EXERCISE DETAILS:
In the listing below, count every line that contains "Zandt". Give nothing but the number.

RECORDS TO USE:
'''

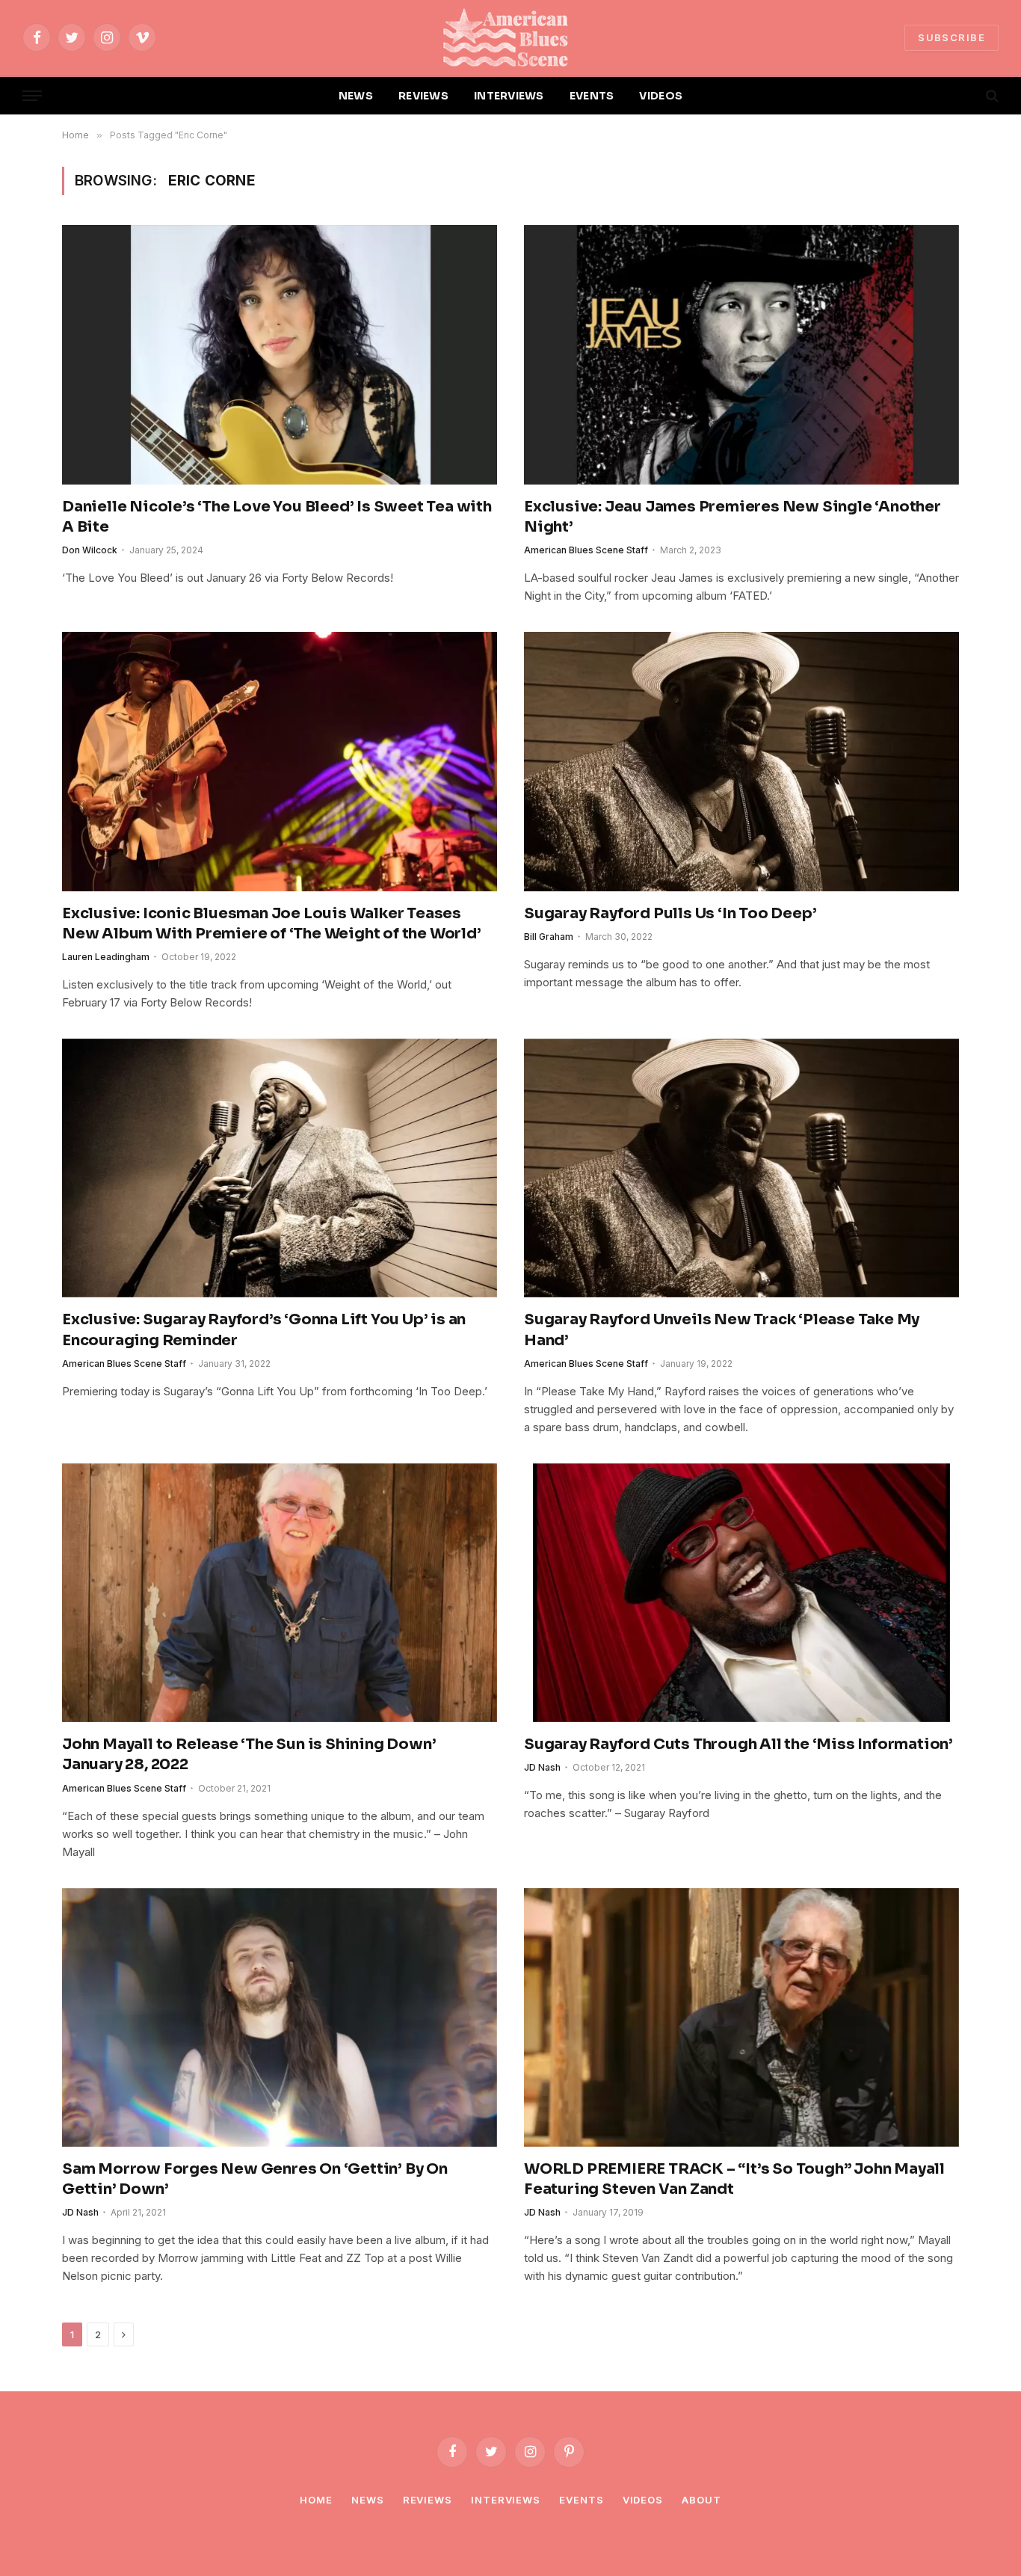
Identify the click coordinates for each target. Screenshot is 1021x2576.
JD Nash (542, 1767)
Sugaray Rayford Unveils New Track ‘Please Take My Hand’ (721, 1329)
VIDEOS (660, 95)
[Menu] (32, 96)
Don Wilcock (89, 550)
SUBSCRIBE (951, 37)
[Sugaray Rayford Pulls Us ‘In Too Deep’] (741, 761)
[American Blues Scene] (510, 37)
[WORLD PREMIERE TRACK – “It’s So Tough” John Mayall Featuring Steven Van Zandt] (741, 2017)
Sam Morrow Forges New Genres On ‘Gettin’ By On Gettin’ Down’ (255, 2179)
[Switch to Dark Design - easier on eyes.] (966, 95)
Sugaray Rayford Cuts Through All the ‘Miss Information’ (738, 1744)
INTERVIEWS (509, 95)
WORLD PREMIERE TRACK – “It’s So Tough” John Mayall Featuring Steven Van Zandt (734, 2179)
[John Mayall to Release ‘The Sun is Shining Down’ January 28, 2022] (279, 1592)
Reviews (427, 2500)
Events (581, 2500)
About (701, 2500)
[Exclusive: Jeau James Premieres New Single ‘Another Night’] (741, 354)
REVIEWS (423, 95)
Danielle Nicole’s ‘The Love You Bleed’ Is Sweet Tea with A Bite (277, 516)
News (367, 2500)
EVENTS (592, 95)
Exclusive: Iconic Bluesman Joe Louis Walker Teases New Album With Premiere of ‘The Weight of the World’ (271, 923)
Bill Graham (548, 936)
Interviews (505, 2500)
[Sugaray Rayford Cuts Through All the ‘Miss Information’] (741, 1592)
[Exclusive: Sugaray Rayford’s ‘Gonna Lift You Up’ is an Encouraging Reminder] (279, 1168)
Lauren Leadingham (105, 956)
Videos (643, 2500)
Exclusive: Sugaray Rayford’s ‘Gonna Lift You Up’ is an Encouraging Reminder (264, 1329)
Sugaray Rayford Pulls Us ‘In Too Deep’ (670, 913)
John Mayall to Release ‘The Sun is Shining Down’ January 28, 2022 (249, 1754)
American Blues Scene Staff (586, 550)
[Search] (991, 96)
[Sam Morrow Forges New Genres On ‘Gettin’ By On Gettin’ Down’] (279, 2017)
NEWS (356, 95)
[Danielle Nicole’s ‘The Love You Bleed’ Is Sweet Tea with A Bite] (279, 354)
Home (316, 2500)
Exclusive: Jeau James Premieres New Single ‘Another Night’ (732, 516)
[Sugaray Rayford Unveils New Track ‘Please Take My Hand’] (741, 1168)
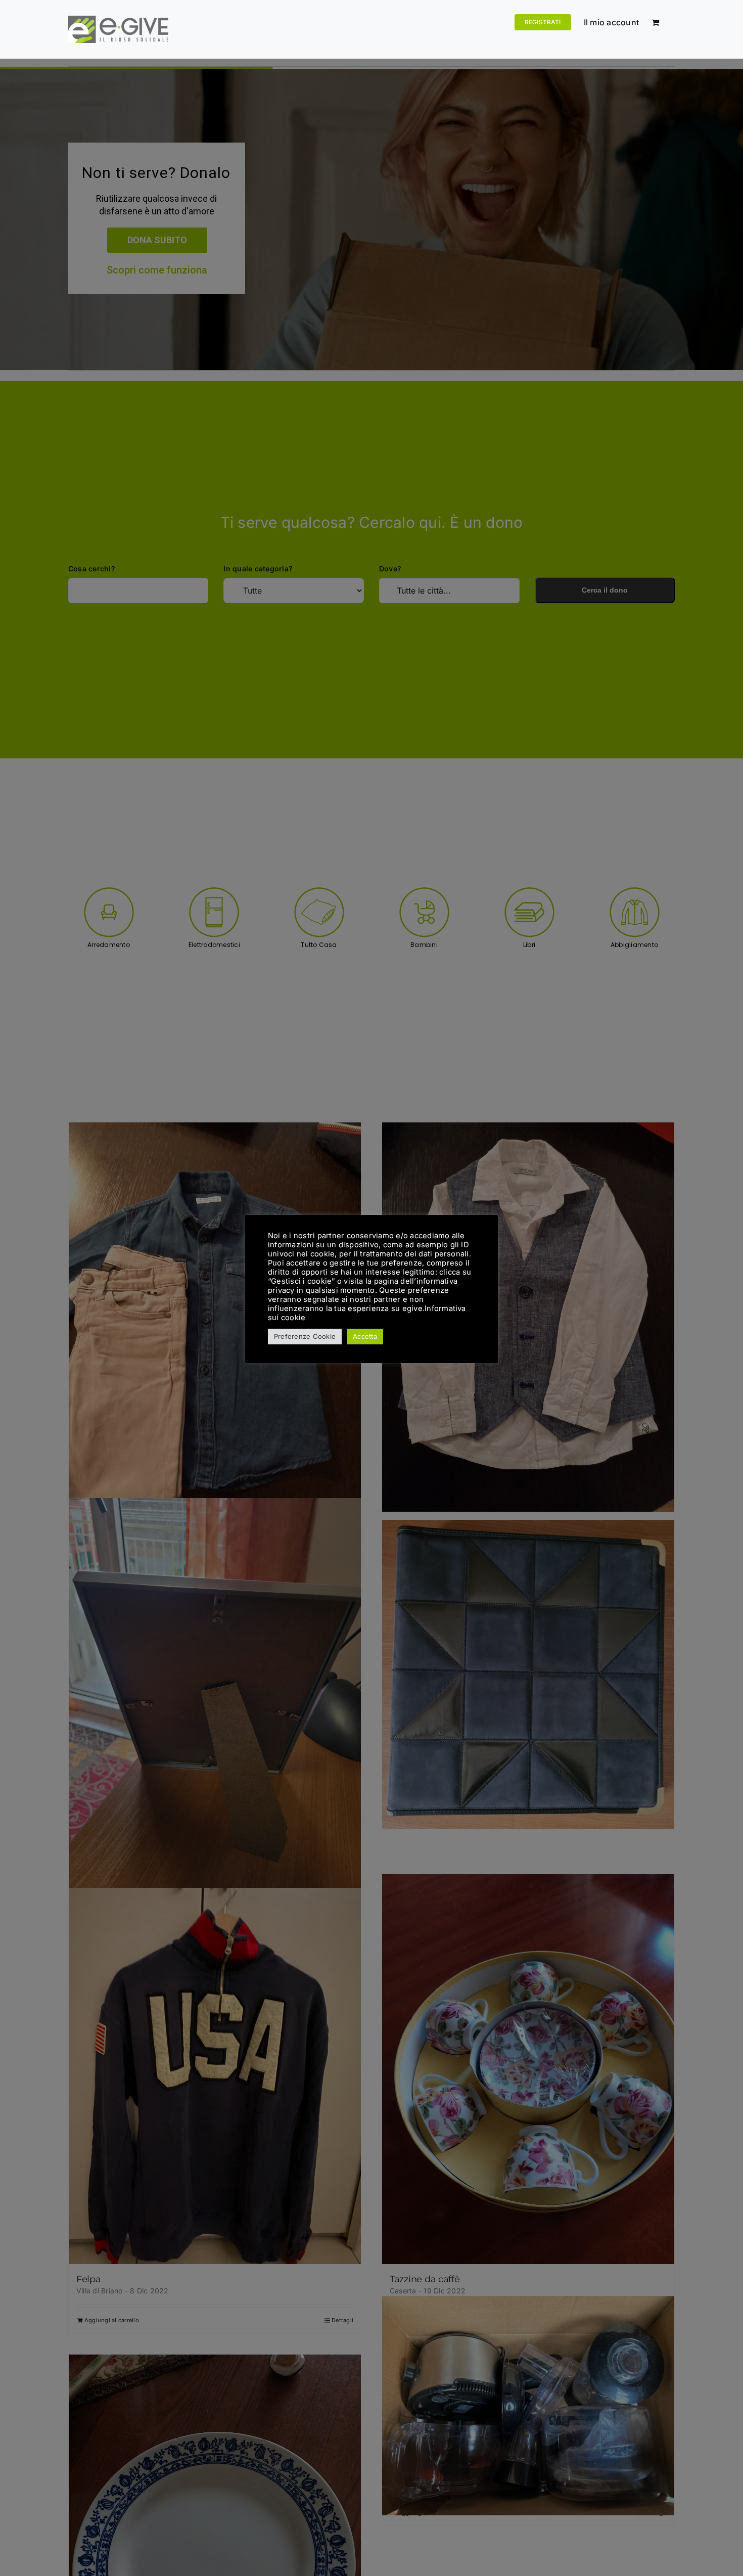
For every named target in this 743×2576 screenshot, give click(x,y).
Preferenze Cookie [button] (305, 1336)
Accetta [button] (365, 1336)
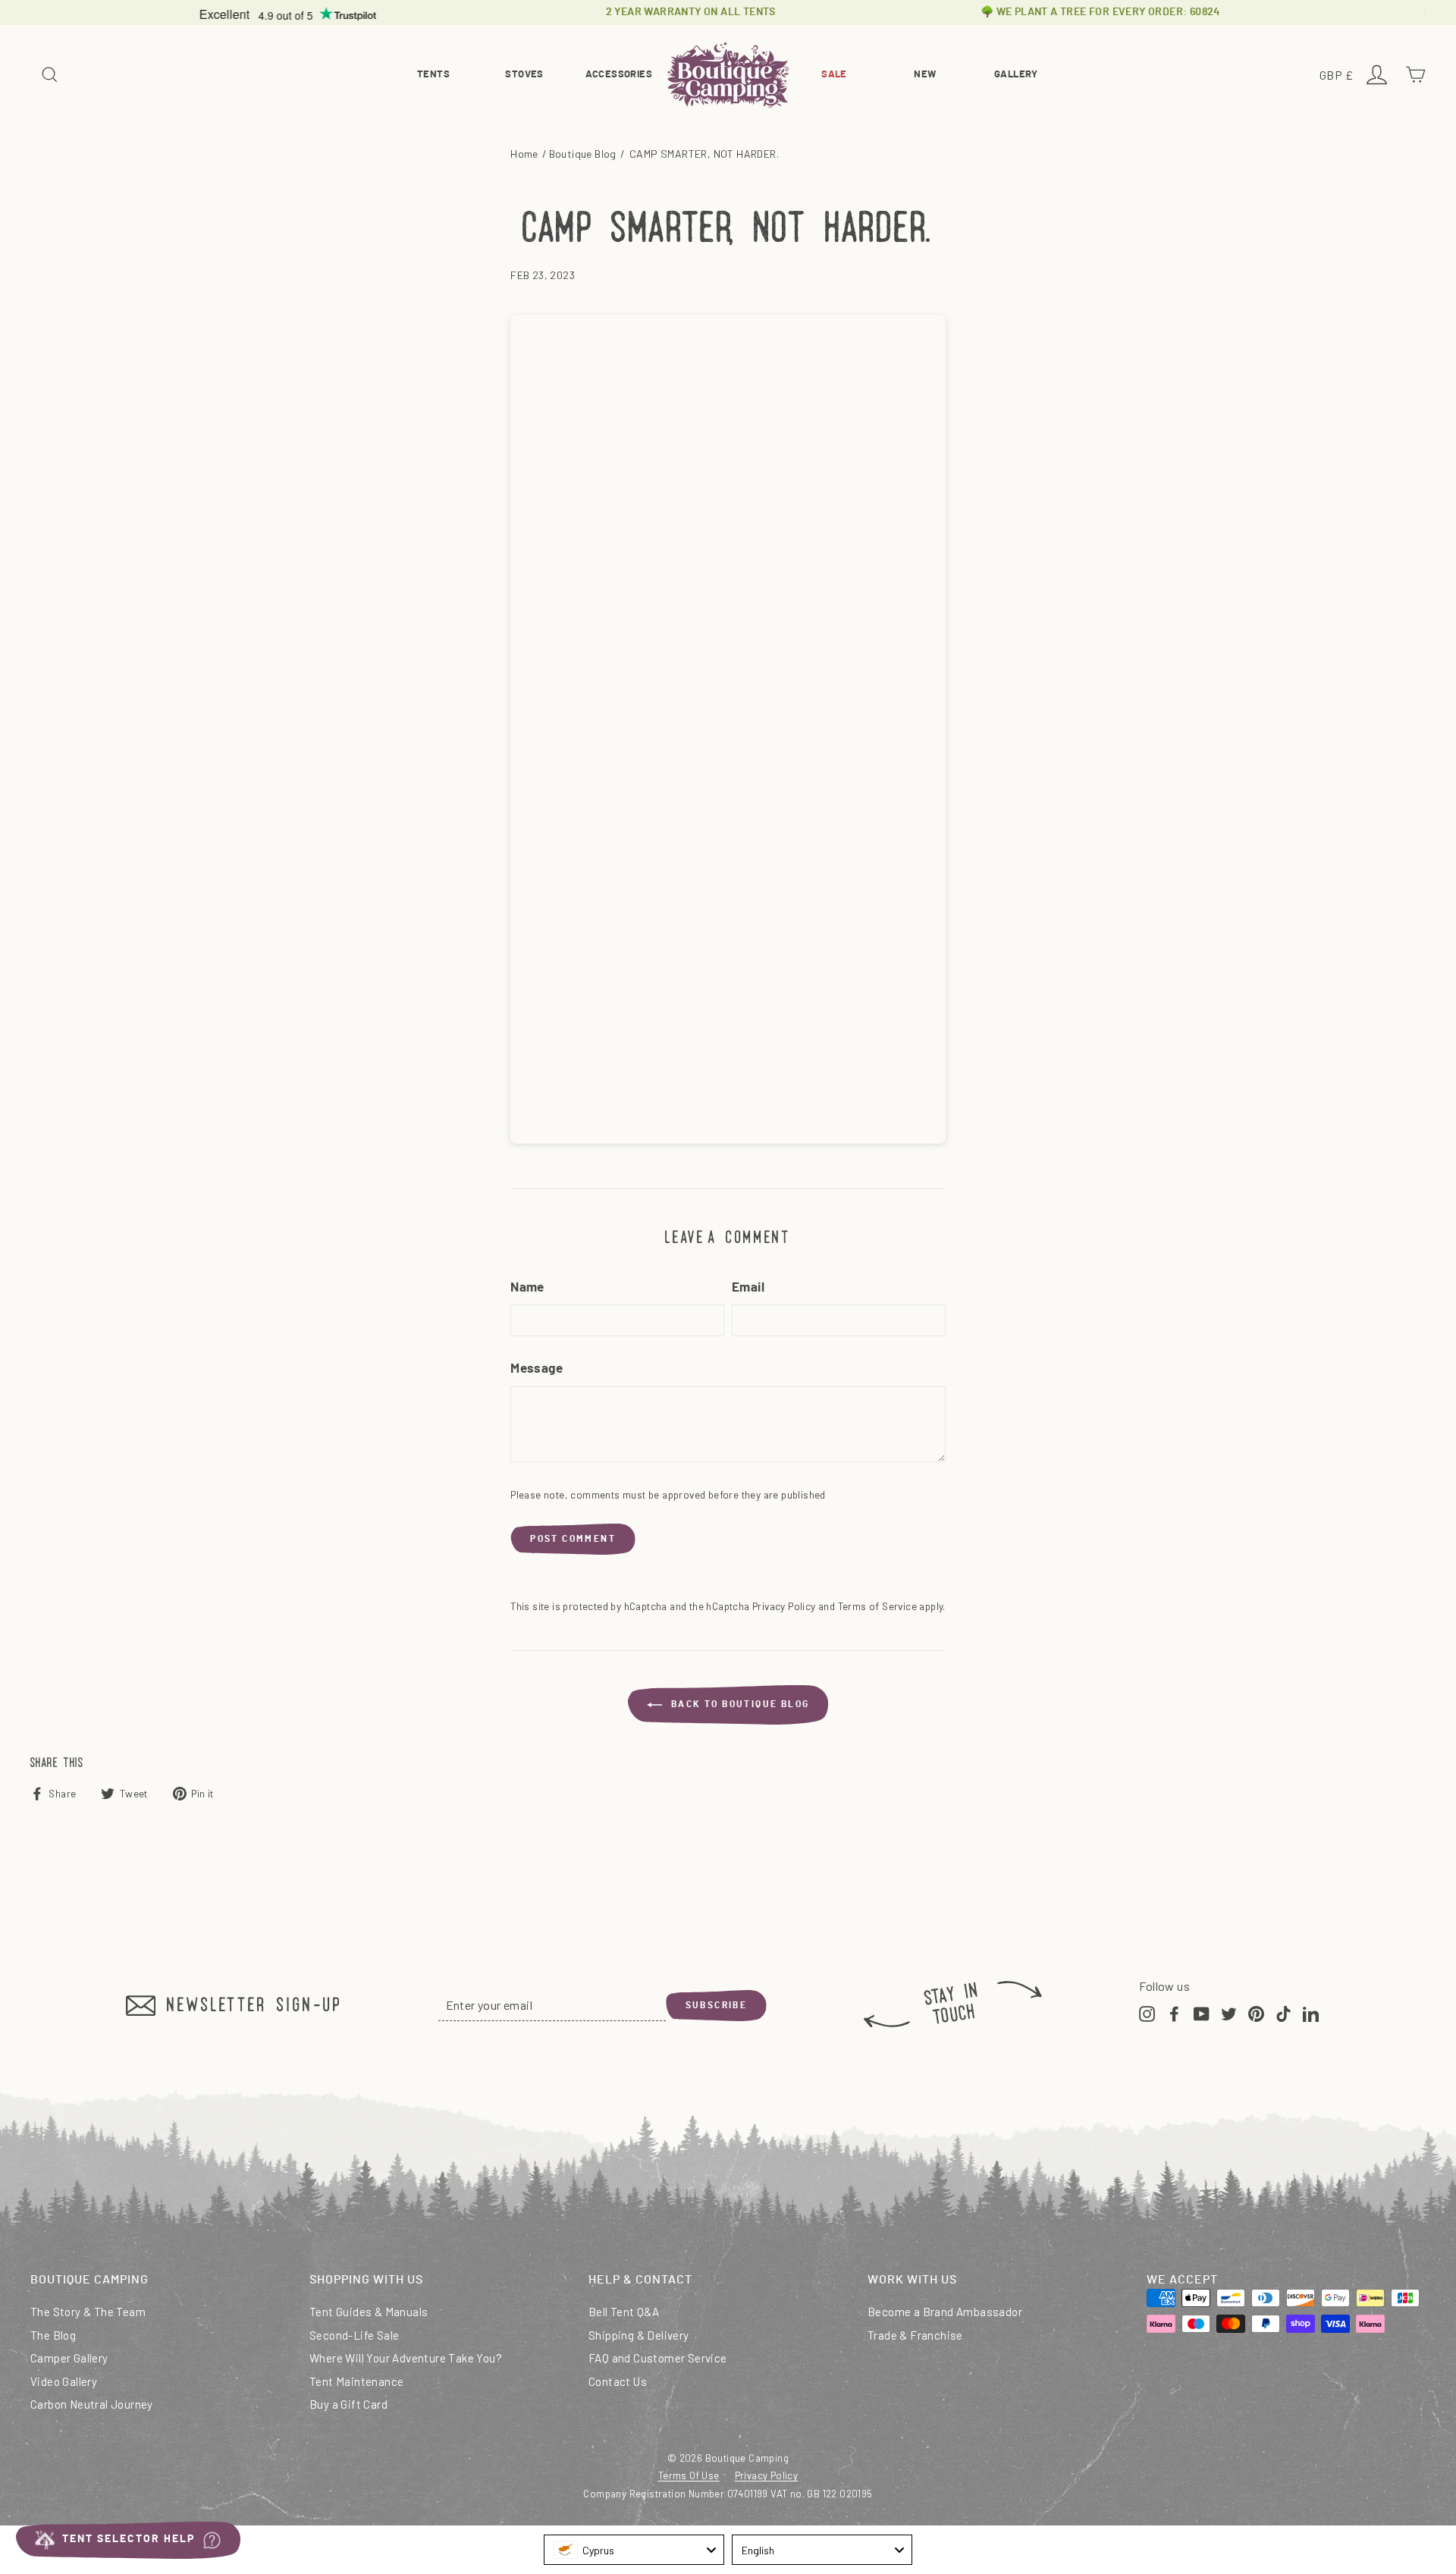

'''

ANSWER TO THE EXERCISE:
2